Um exemplo clássico é quanto à aplicação do Acórdão 2622/2013 – Plenário, do Tribunal de Contas da União, na análise das propostas quando a modalidade escolhida foi o pregão, diante da avaliação do objeto como sendo de natureza comum, desclassificando-as equivocadamente.
Observe o seguinte exemplo:
Determinada empresa que adota uma composição do BDI inferior a 20,34%, mínimo aceitável segundo o acórdão, para construção de edifícios.

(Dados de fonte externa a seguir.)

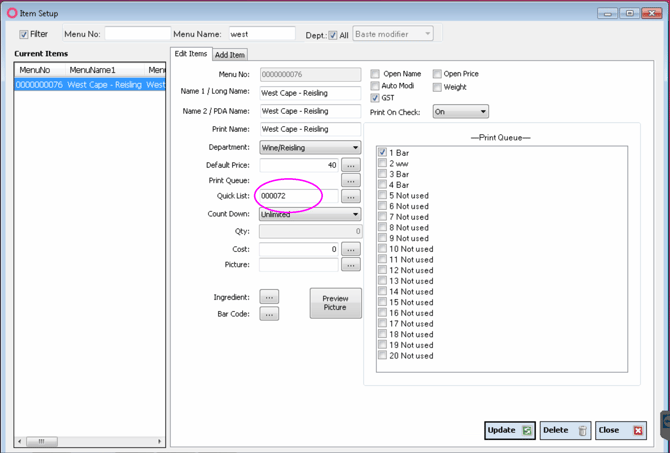Open the Ingredient ellipsis button
The image size is (670, 453).
coord(269,297)
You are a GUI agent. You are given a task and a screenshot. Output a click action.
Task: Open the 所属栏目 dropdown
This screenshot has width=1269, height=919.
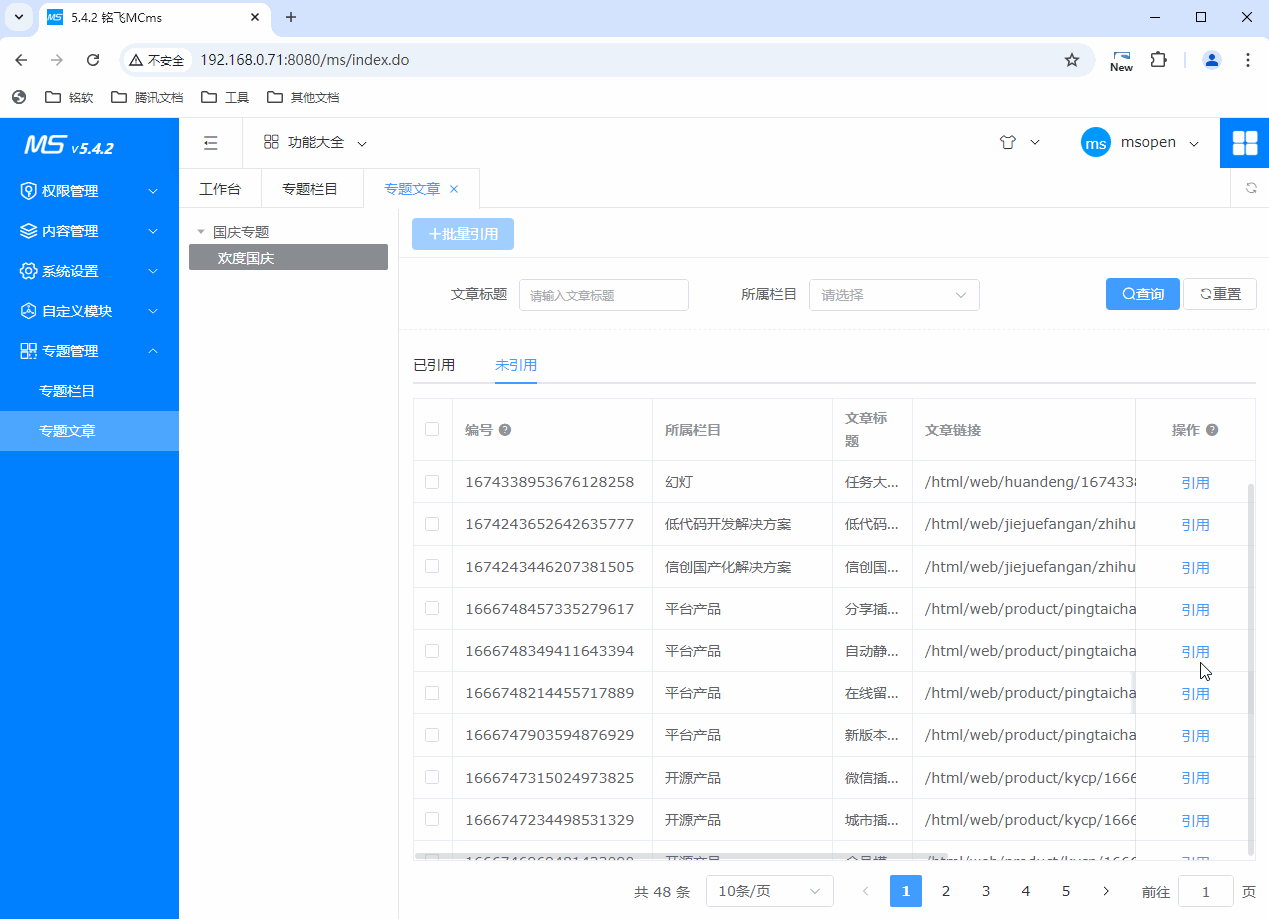[x=894, y=295]
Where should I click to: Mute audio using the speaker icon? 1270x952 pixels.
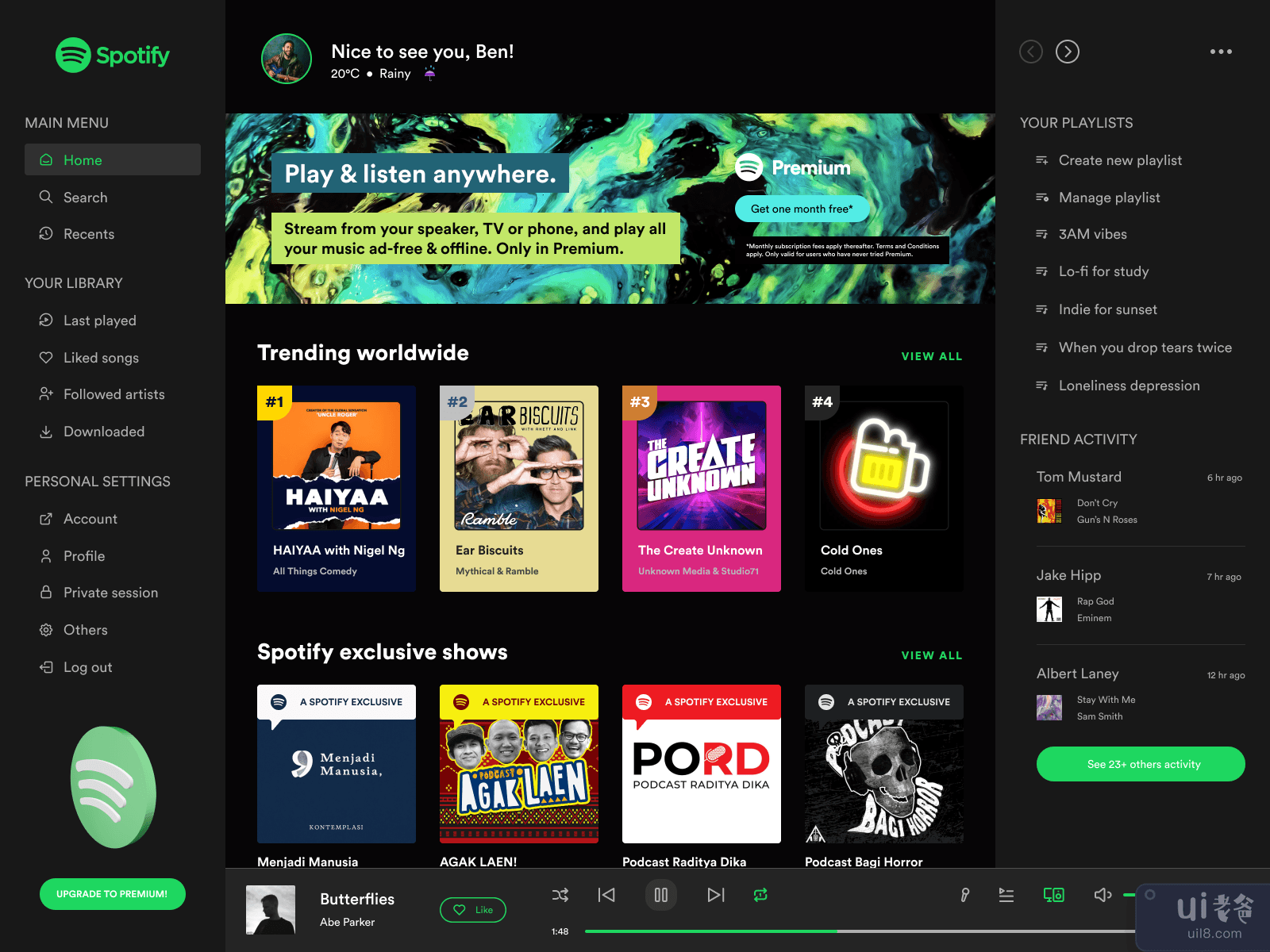(1103, 895)
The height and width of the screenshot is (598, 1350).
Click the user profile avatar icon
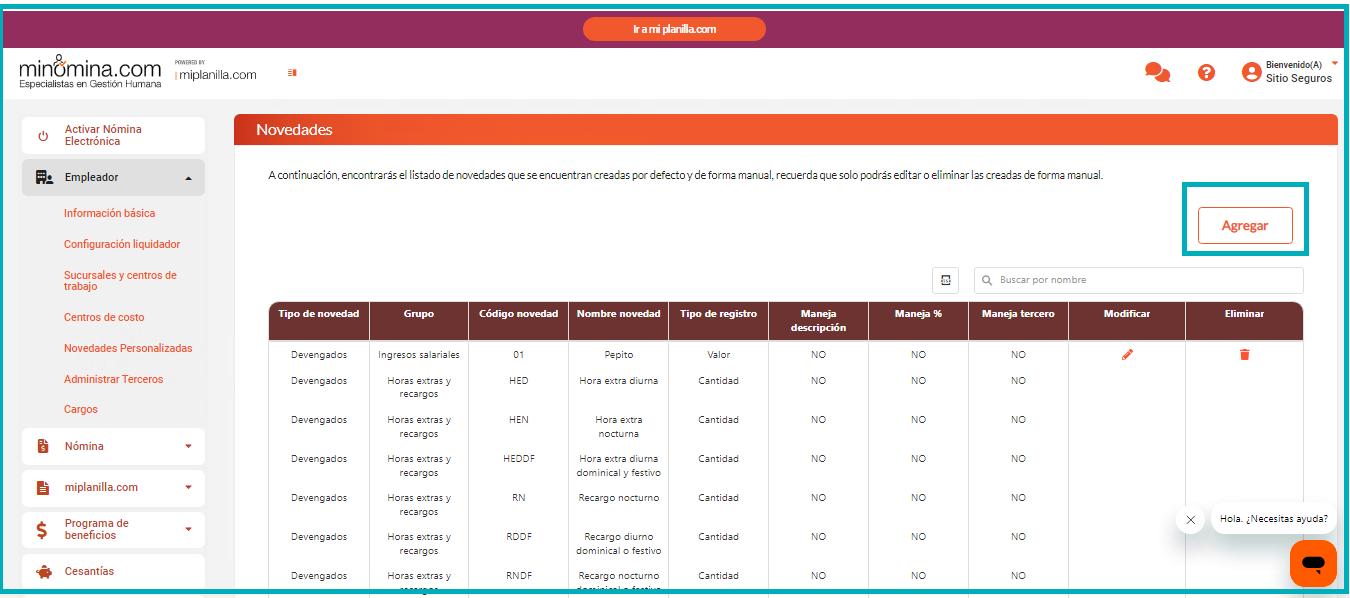(x=1251, y=72)
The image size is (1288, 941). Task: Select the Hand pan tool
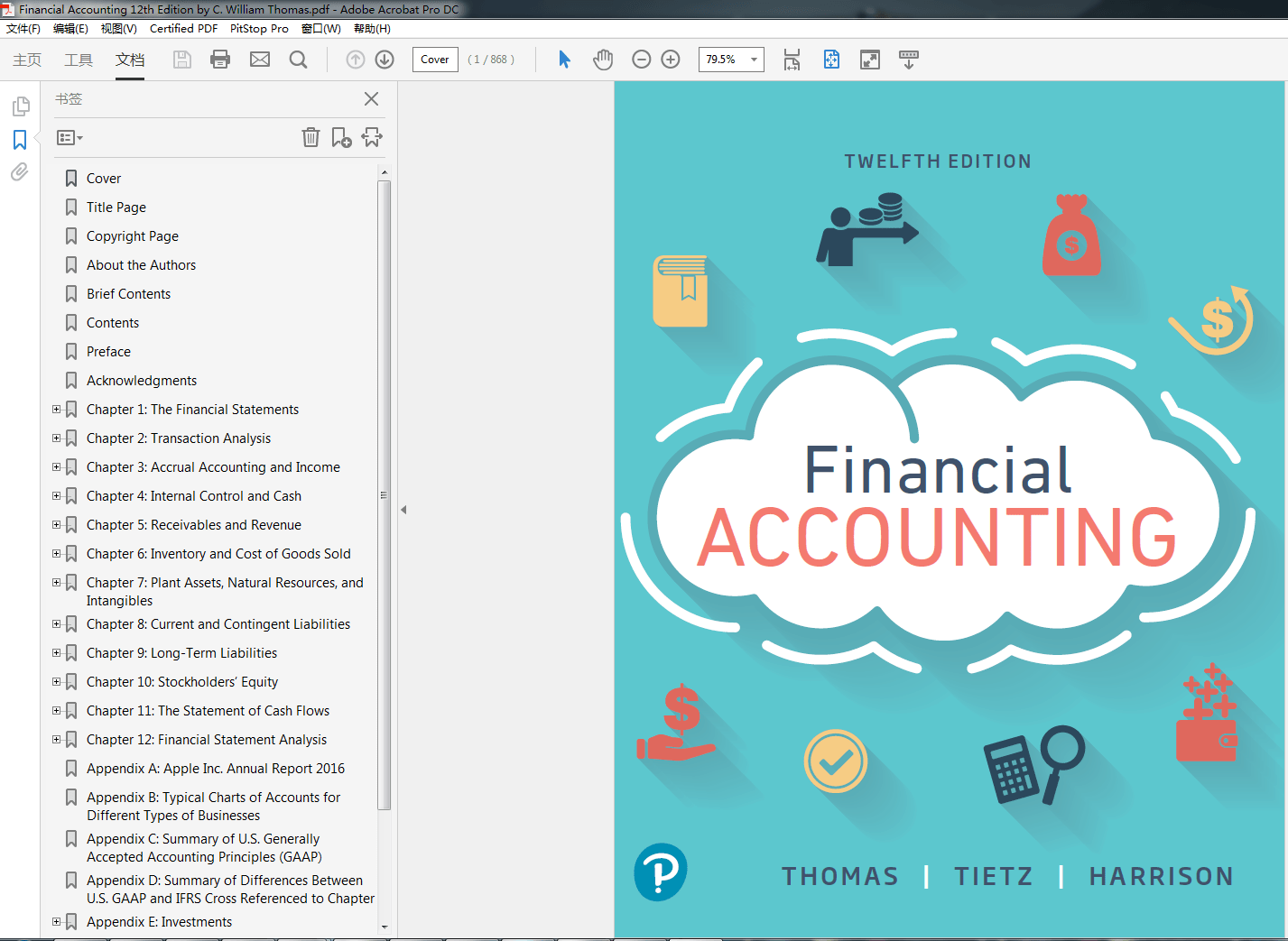click(x=603, y=60)
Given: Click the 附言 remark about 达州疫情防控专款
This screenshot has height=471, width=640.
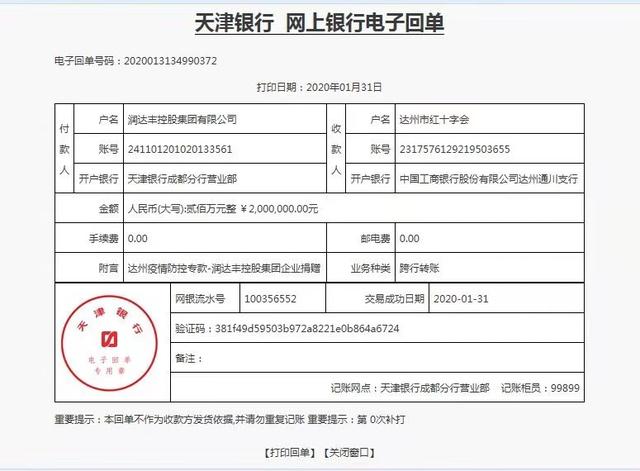Looking at the screenshot, I should [224, 269].
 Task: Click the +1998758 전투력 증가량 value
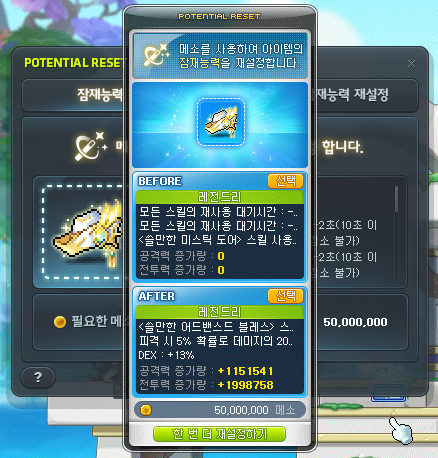[x=245, y=385]
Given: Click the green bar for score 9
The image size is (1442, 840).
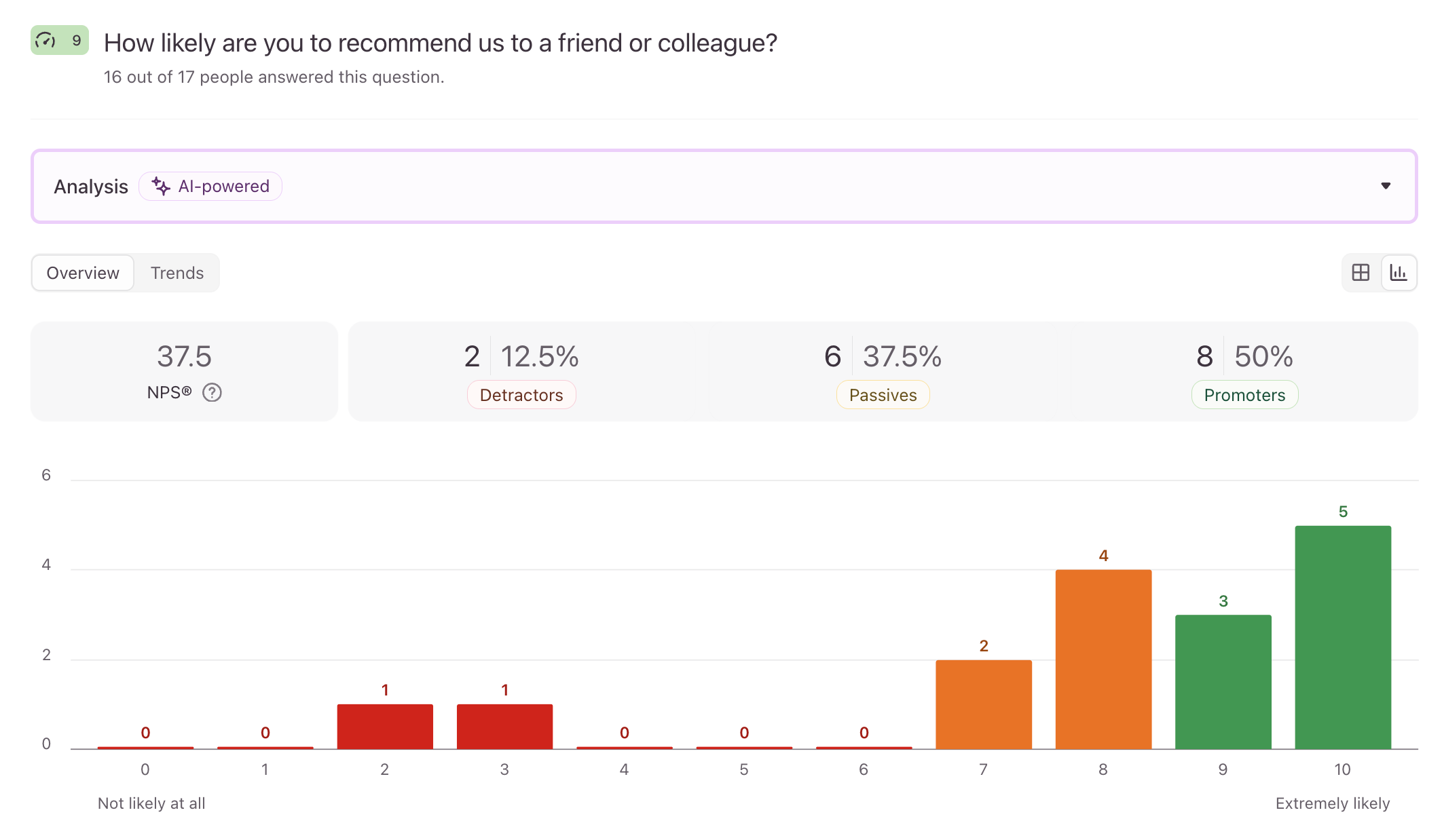Looking at the screenshot, I should pos(1223,682).
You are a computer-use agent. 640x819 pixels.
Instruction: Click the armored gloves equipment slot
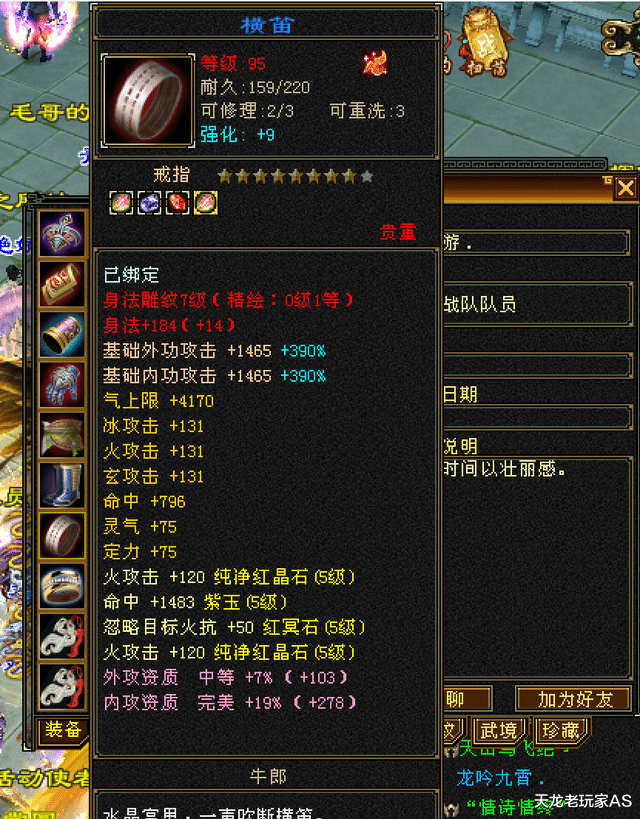click(62, 384)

Pode-se considerar que, por não observar a composição para tais parâmetros mínimos e máximos aceitáveis para os valores de taxa e benefícios e despesas indiretas, a empresa desprezou-a completamente, valendo-se de valores arbitrários sem quaisquer parâmetros?
Ocorre que, embora de fácil entendimento, ainda se observam dúvidas quanto a essa questão, com recusas de propostas sob a fundamentação de tal inobservância.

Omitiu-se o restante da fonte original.